=== Section Start ===
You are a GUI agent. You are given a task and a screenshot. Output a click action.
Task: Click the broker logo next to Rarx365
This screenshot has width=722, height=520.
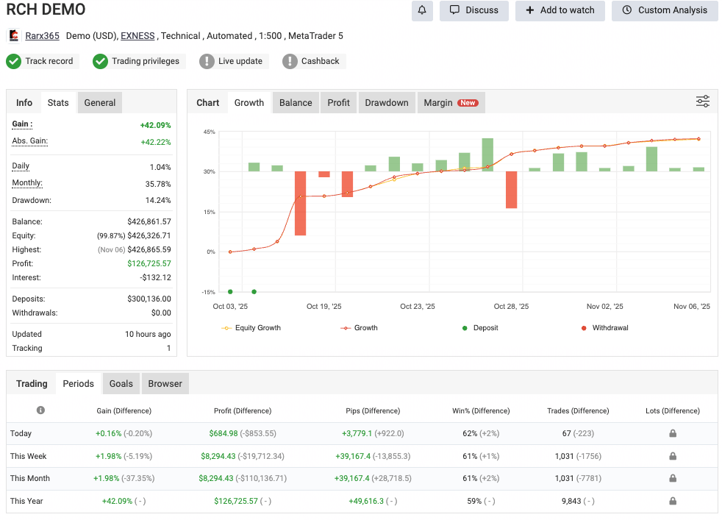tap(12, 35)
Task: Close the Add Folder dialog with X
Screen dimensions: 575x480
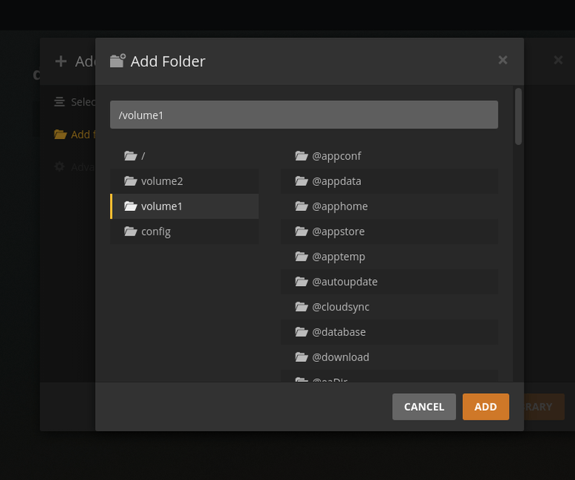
=== Section End ===
Exact duplicates of all the entries are required, and no image may appear in them.

--- WRITTEN SOLUTION ---
You are a GUI agent. You are given a task and a screenshot. Output a click action.
Task: Click the broker logo next to Rarx365
This screenshot has width=722, height=520.
tap(12, 35)
Task: Close the Add Folder dialog with X
Screen dimensions: 575x480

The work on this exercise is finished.